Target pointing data
-- Start --

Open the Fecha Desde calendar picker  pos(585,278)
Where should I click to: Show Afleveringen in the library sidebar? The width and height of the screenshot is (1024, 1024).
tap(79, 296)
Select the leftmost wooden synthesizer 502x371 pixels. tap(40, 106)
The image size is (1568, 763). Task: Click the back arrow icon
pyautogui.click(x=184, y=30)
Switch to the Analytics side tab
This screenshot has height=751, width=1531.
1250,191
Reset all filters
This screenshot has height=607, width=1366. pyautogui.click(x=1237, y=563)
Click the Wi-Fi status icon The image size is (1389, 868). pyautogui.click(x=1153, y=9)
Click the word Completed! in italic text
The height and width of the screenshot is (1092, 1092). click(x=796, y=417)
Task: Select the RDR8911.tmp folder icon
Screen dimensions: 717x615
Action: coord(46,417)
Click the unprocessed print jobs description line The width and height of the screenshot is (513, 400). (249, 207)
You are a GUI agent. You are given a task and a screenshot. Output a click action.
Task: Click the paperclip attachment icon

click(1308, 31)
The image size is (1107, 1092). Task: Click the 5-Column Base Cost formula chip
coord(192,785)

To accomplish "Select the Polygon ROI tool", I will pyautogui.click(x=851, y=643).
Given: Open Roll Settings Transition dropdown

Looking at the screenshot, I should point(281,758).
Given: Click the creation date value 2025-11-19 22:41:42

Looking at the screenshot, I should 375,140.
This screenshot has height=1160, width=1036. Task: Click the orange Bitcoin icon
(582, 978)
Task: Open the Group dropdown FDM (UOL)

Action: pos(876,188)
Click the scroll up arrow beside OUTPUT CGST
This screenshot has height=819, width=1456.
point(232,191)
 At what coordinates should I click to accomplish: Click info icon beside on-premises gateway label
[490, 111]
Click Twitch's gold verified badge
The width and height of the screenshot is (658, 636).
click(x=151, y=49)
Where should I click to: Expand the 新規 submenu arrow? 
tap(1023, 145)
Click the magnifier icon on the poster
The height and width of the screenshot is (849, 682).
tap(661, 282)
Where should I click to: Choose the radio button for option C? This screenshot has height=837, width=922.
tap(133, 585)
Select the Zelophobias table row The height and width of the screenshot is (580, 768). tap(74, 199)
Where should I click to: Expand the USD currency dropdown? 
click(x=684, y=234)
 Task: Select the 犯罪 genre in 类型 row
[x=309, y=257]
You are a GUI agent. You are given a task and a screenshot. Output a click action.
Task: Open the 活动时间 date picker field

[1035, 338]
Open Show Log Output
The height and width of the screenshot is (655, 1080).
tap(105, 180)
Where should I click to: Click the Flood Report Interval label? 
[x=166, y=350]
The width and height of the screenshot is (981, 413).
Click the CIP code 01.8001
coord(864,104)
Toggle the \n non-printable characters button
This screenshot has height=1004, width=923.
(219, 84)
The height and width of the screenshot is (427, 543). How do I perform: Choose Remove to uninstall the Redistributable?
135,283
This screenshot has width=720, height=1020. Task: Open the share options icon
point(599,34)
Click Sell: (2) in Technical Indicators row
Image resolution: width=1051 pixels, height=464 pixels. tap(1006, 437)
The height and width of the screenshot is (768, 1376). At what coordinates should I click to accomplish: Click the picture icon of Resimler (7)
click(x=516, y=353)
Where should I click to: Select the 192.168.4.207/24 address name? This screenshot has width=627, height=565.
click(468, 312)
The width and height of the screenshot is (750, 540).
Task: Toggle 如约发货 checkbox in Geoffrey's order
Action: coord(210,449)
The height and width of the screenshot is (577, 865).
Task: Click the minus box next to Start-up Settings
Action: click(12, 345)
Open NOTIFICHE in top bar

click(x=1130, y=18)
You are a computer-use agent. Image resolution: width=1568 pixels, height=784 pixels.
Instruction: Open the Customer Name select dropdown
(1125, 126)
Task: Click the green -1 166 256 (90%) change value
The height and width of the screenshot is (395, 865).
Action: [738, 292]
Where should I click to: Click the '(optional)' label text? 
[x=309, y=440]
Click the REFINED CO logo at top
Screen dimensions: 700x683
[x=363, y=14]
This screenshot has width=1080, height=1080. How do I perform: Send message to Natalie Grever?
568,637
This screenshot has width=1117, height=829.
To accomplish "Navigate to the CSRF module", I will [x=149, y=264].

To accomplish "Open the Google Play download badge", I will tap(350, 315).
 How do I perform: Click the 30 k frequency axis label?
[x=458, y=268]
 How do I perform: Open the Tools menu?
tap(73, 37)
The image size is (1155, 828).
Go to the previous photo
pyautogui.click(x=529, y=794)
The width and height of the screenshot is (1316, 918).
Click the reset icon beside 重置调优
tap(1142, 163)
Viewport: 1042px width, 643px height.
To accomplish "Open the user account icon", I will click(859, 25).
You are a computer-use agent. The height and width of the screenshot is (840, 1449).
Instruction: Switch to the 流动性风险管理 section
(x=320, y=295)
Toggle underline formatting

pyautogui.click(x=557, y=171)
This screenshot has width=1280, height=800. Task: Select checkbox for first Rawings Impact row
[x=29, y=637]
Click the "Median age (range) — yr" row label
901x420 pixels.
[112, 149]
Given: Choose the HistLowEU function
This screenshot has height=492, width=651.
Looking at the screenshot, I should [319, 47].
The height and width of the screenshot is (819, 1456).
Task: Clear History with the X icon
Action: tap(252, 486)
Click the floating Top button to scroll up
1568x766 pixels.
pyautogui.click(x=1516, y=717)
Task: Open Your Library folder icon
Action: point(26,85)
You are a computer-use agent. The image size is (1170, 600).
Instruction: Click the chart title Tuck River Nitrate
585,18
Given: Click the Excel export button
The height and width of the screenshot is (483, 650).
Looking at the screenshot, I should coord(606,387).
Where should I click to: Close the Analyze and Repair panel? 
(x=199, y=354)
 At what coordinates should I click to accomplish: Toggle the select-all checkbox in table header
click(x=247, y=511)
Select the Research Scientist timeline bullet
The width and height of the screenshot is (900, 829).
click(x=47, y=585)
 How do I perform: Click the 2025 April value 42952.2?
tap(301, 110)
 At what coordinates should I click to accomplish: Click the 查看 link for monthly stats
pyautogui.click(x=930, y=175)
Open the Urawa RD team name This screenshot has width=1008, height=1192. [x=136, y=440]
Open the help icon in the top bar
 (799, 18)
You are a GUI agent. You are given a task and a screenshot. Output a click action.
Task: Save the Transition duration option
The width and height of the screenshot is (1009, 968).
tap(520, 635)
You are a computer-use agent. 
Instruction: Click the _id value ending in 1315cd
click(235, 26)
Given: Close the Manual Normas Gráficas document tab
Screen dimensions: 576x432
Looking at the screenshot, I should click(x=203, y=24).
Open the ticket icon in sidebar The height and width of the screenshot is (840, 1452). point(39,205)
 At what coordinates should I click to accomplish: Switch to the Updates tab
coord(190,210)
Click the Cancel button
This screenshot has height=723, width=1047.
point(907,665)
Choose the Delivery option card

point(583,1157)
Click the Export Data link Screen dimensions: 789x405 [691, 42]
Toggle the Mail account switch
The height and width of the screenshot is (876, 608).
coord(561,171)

-- End --

> Direction
Rewrite the rows above as a JSON list of strings, with one string per line and blank lines omitted.

> In response
[
  "Open the Fecha Desde calendar picker  pos(585,278)",
  "Where should I click to: Show Afleveringen in the library sidebar? The width and height of the screenshot is (1024, 1024).",
  "tap(79, 296)",
  "Select the leftmost wooden synthesizer 502x371 pixels. tap(40, 106)",
  "The image size is (1568, 763). Task: Click the back arrow icon",
  "pyautogui.click(x=184, y=30)",
  "Switch to the Analytics side tab",
  "This screenshot has height=751, width=1531.",
  "1250,191",
  "Reset all filters",
  "This screenshot has height=607, width=1366. pyautogui.click(x=1237, y=563)",
  "Click the Wi-Fi status icon The image size is (1389, 868). pyautogui.click(x=1153, y=9)",
  "Click the word Completed! in italic text",
  "The height and width of the screenshot is (1092, 1092). click(x=796, y=417)",
  "Task: Select the RDR8911.tmp folder icon",
  "Screen dimensions: 717x615",
  "Action: coord(46,417)",
  "Click the unprocessed print jobs description line The width and height of the screenshot is (513, 400). (249, 207)",
  "You are a GUI agent. You are given a task and a screenshot. Output a click action.",
  "Task: Click the paperclip attachment icon",
  "click(1308, 31)",
  "The image size is (1107, 1092). Task: Click the 5-Column Base Cost formula chip",
  "coord(192,785)",
  "To accomplish \"Select the Polygon ROI tool\", I will pyautogui.click(x=851, y=643).",
  "Given: Open Roll Settings Transition dropdown",
  "Looking at the screenshot, I should point(281,758).",
  "Given: Click the creation date value 2025-11-19 22:41:42",
  "Looking at the screenshot, I should 375,140.",
  "This screenshot has height=1160, width=1036. Task: Click the orange Bitcoin icon",
  "(582, 978)",
  "Task: Open the Group dropdown FDM (UOL)",
  "Action: pos(876,188)",
  "Click the scroll up arrow beside OUTPUT CGST",
  "This screenshot has height=819, width=1456.",
  "point(232,191)",
  " At what coordinates should I click to accomplish: Click info icon beside on-premises gateway label",
  "[490, 111]",
  "Click Twitch's gold verified badge",
  "The width and height of the screenshot is (658, 636).",
  "click(x=151, y=49)",
  "Where should I click to: Expand the 新規 submenu arrow? ",
  "tap(1023, 145)",
  "Click the magnifier icon on the poster",
  "The height and width of the screenshot is (849, 682).",
  "tap(661, 282)",
  "Where should I click to: Choose the radio button for option C? This screenshot has height=837, width=922.",
  "tap(133, 585)",
  "Select the Zelophobias table row The height and width of the screenshot is (580, 768). tap(74, 199)",
  "Where should I click to: Expand the USD currency dropdown? ",
  "click(x=684, y=234)",
  " Task: Select the 犯罪 genre in 类型 row",
  "[x=309, y=257]",
  "You are a GUI agent. You are given a task and a screenshot. Output a click action.",
  "Task: Open the 活动时间 date picker field",
  "[1035, 338]",
  "Open Show Log Output",
  "The height and width of the screenshot is (655, 1080).",
  "tap(105, 180)",
  "Where should I click to: Click the Flood Report Interval label? ",
  "[x=166, y=350]",
  "The width and height of the screenshot is (981, 413).",
  "Click the CIP code 01.8001",
  "coord(864,104)",
  "Toggle the \\n non-printable characters button",
  "This screenshot has height=1004, width=923.",
  "(219, 84)",
  "The height and width of the screenshot is (427, 543). How do I perform: Choose Remove to uninstall the Redistributable?",
  "135,283",
  "This screenshot has width=720, height=1020. Task: Open the share options icon",
  "point(599,34)",
  "Click Sell: (2) in Technical Indicators row",
  "Image resolution: width=1051 pixels, height=464 pixels. tap(1006, 437)",
  "The height and width of the screenshot is (768, 1376). At what coordinates should I click to accomplish: Click the picture icon of Resimler (7)",
  "click(x=516, y=353)",
  "Where should I click to: Select the 192.168.4.207/24 address name? This screenshot has width=627, height=565.",
  "click(468, 312)",
  "The width and height of the screenshot is (750, 540).",
  "Task: Toggle 如约发货 checkbox in Geoffrey's order",
  "Action: coord(210,449)",
  "The height and width of the screenshot is (577, 865).",
  "Task: Click the minus box next to Start-up Settings",
  "Action: click(12, 345)",
  "Open NOTIFICHE in top bar",
  "click(x=1130, y=18)",
  "You are a computer-use agent. Image resolution: width=1568 pixels, height=784 pixels.",
  "Instruction: Open the Customer Name select dropdown",
  "(1125, 126)",
  "Task: Click the green -1 166 256 (90%) change value",
  "The height and width of the screenshot is (395, 865).",
  "Action: [738, 292]",
  "Where should I click to: Click the '(optional)' label text? ",
  "[x=309, y=440]",
  "Click the REFINED CO logo at top",
  "Screen dimensions: 700x683",
  "[x=363, y=14]",
  "This screenshot has width=1080, height=1080. How do I perform: Send message to Natalie Grever?",
  "568,637",
  "This screenshot has width=1117, height=829.",
  "To accomplish \"Navigate to the CSRF module\", I will [x=149, y=264].",
  "To accomplish \"Open the Google Play download badge\", I will tap(350, 315).",
  " How do I perform: Click the 30 k frequency axis label?",
  "[x=458, y=268]",
  " How do I perform: Open the Tools menu?",
  "tap(73, 37)",
  "The image size is (1155, 828).",
  "Go to the previous photo",
  "pyautogui.click(x=529, y=794)",
  "The width and height of the screenshot is (1316, 918).",
  "Click the reset icon beside 重置调优",
  "tap(1142, 163)",
  "Viewport: 1042px width, 643px height.",
  "To accomplish \"Open the user account icon\", I will click(859, 25).",
  "You are a computer-use agent. The height and width of the screenshot is (840, 1449).",
  "Instruction: Switch to the 流动性风险管理 section",
  "(x=320, y=295)",
  "Toggle underline formatting",
  "pyautogui.click(x=557, y=171)",
  "This screenshot has width=1280, height=800. Task: Select checkbox for first Rawings Impact row",
  "[x=29, y=637]",
  "Click the \"Median age (range) — yr\" row label",
  "901x420 pixels.",
  "[112, 149]",
  "Given: Choose the HistLowEU function",
  "This screenshot has height=492, width=651.",
  "Looking at the screenshot, I should [319, 47].",
  "The height and width of the screenshot is (819, 1456).",
  "Task: Clear History with the X icon",
  "Action: tap(252, 486)",
  "Click the floating Top button to scroll up",
  "1568x766 pixels.",
  "pyautogui.click(x=1516, y=717)",
  "Task: Open Your Library folder icon",
  "Action: point(26,85)",
  "You are a computer-use agent. The image size is (1170, 600).",
  "Instruction: Click the chart title Tuck River Nitrate",
  "585,18",
  "Given: Click the Excel export button",
  "The height and width of the screenshot is (483, 650).",
  "Looking at the screenshot, I should coord(606,387).",
  "Where should I click to: Close the Analyze and Repair panel? ",
  "(x=199, y=354)",
  " At what coordinates should I click to accomplish: Toggle the select-all checkbox in table header",
  "click(x=247, y=511)",
  "Select the Research Scientist timeline bullet",
  "The width and height of the screenshot is (900, 829).",
  "click(x=47, y=585)",
  " How do I perform: Click the 2025 April value 42952.2?",
  "tap(301, 110)",
  " At what coordinates should I click to accomplish: Click the 查看 link for monthly stats",
  "pyautogui.click(x=930, y=175)",
  "Open the Urawa RD team name This screenshot has width=1008, height=1192. [x=136, y=440]",
  "Open the help icon in the top bar",
  " (799, 18)",
  "You are a GUI agent. You are given a task and a screenshot. Output a click action.",
  "Task: Save the Transition duration option",
  "The width and height of the screenshot is (1009, 968).",
  "tap(520, 635)",
  "You are a computer-use agent. ",
  "Instruction: Click the _id value ending in 1315cd",
  "click(235, 26)",
  "Given: Close the Manual Normas Gráficas document tab",
  "Screen dimensions: 576x432",
  "Looking at the screenshot, I should click(x=203, y=24).",
  "Open the ticket icon in sidebar The height and width of the screenshot is (840, 1452). point(39,205)",
  " At what coordinates should I click to accomplish: Switch to the Updates tab",
  "coord(190,210)",
  "Click the Cancel button",
  "This screenshot has height=723, width=1047.",
  "point(907,665)",
  "Choose the Delivery option card",
  "point(583,1157)",
  "Click the Export Data link Screen dimensions: 789x405 [691, 42]",
  "Toggle the Mail account switch",
  "The height and width of the screenshot is (876, 608).",
  "coord(561,171)"
]